During petitioner’s taxable year ended October 31, 2001, the year at issue, Deere’s German branch, excluding the respective operations of JDIG and Kemper,3 (1) had approximately 4,500 employees, of whom approximately 1,500 were salaried employees, and (2) incurred approximately $237 million of wage, salary, and benefit expenses.

During each of petitioner’s taxable years ended October 31, 1997 through 2001, the operations within Deere’s German branch maintained separate books and records. During each of those taxable years, those German branch operations, other than the respective operations of JDIG and Kemper, comprised one or more permanent establishments as provided in article 5 of the Convention for the Avoidance of Double Taxation and the Prevention of Fiscal Evasion with Respect to Taxes on Income and Capital and to Certain Other Taxes, U.S.-F.R.G., Aug. 29, 1989, S. Treaty Doc. No. 101-10 (1991) (U.S.-German Treaty). (We shall refer to a permanent establishment as provided in article 5 of the U.S.German Treaty as a U.S.-German Treaty permanent establishment.)4

At all relevant times, Deere’s foreign branch operations in Italy and Switzerland were significantly smaller than Deere’s German branch. Deere’s foreign branch operations in Italy, which Deere began in 1977, were part of Deere’s agricultural equipment division. Those operations consisted largely of a marketing and sales office in Milan, Italy, that Deere operated for the sales of agricultural equipment primarily in Italy. (We shall sometimes refer to all of Deere’s operations in Italy as Deere’s Italian branch.)

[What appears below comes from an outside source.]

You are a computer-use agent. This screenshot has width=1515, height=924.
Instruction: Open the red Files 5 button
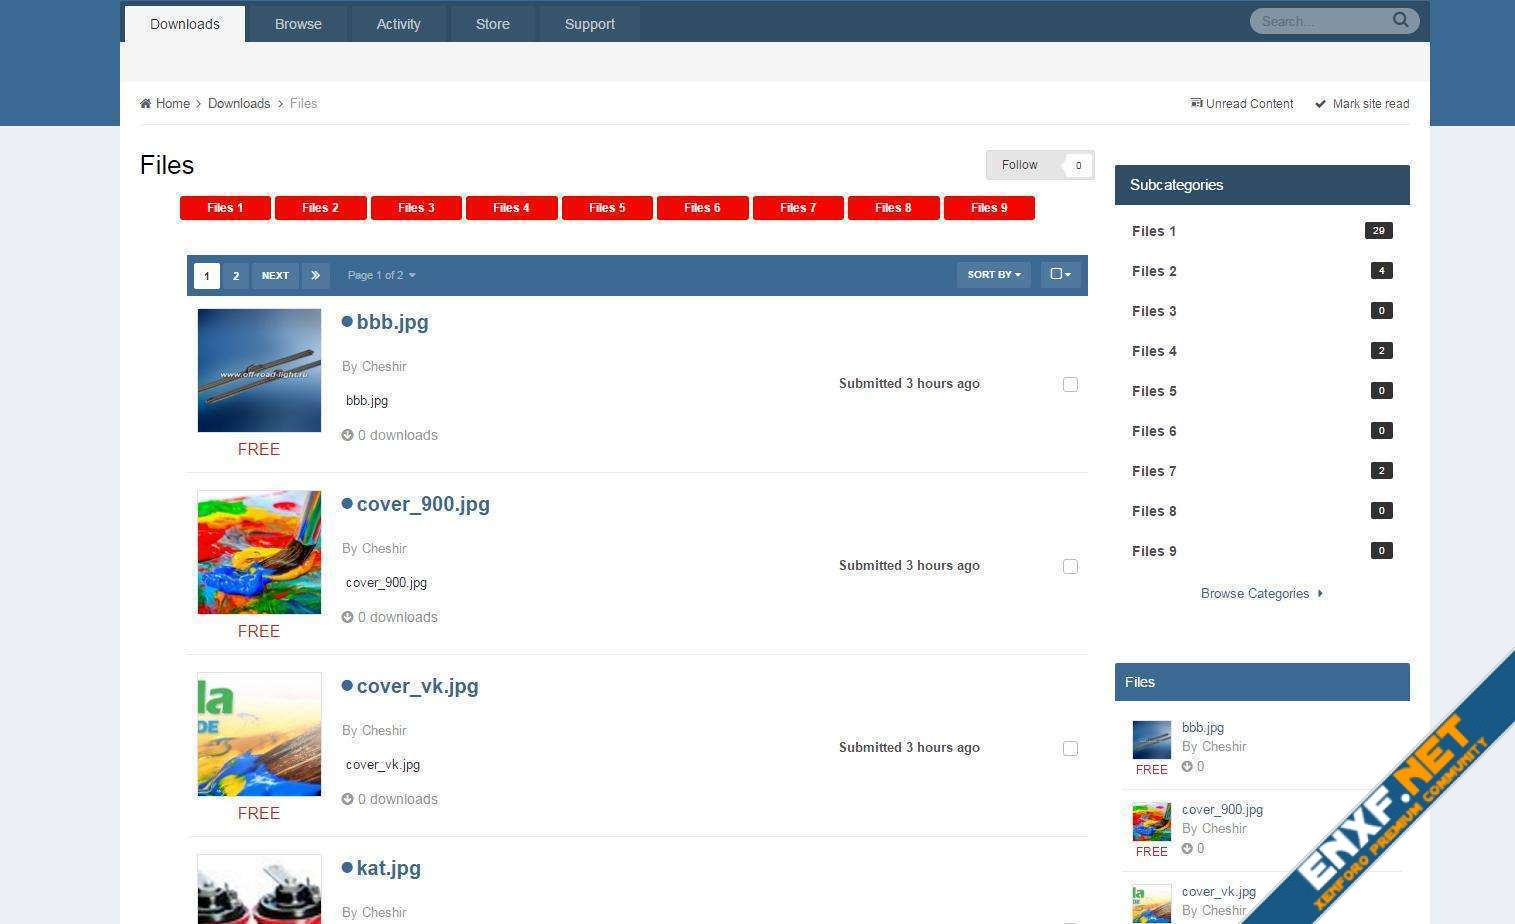coord(607,208)
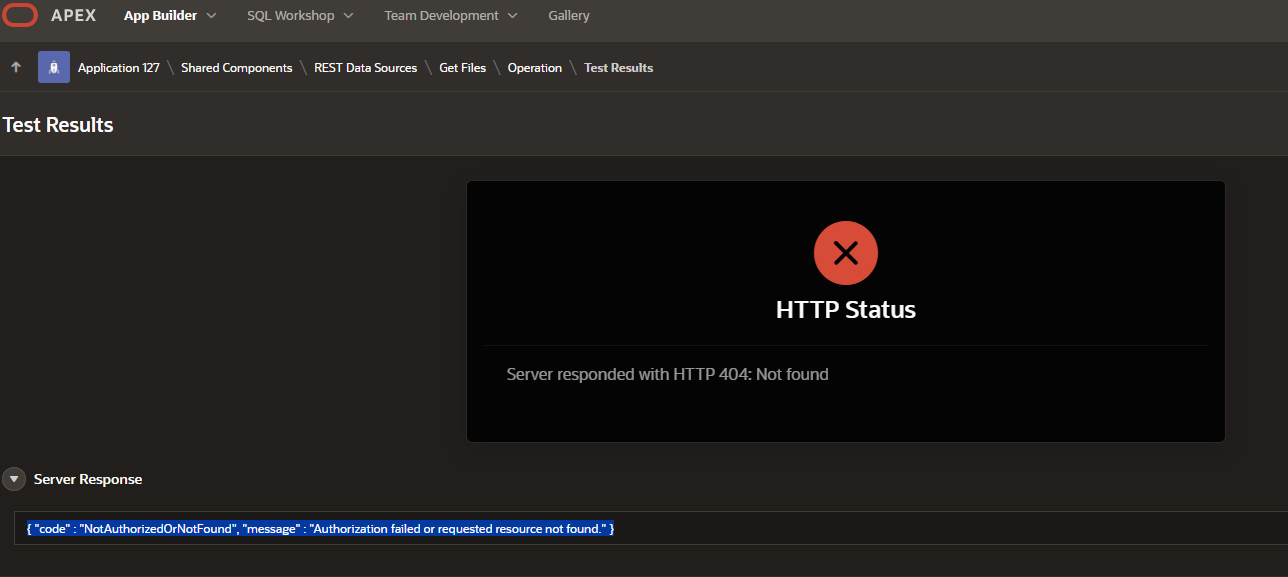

Deere’s foreign branch operations in Switzerland consisted of (1) a small branch office in Schaffhausen, Switzerland, and (2) John Deere Inti. GmbH (JDIS). Deere established the small branch office in 2000 and has operated it as part of petitioner’s commercial and consumer equipment division. Deere established JDIS, a limited liability company that Deere organized in 2000 in Switzerland and wholly owned, in order to serve as the successor to JDIG' in conducting the export sales and marketing operations for petitioner’s agricultural equipment division outside Germany.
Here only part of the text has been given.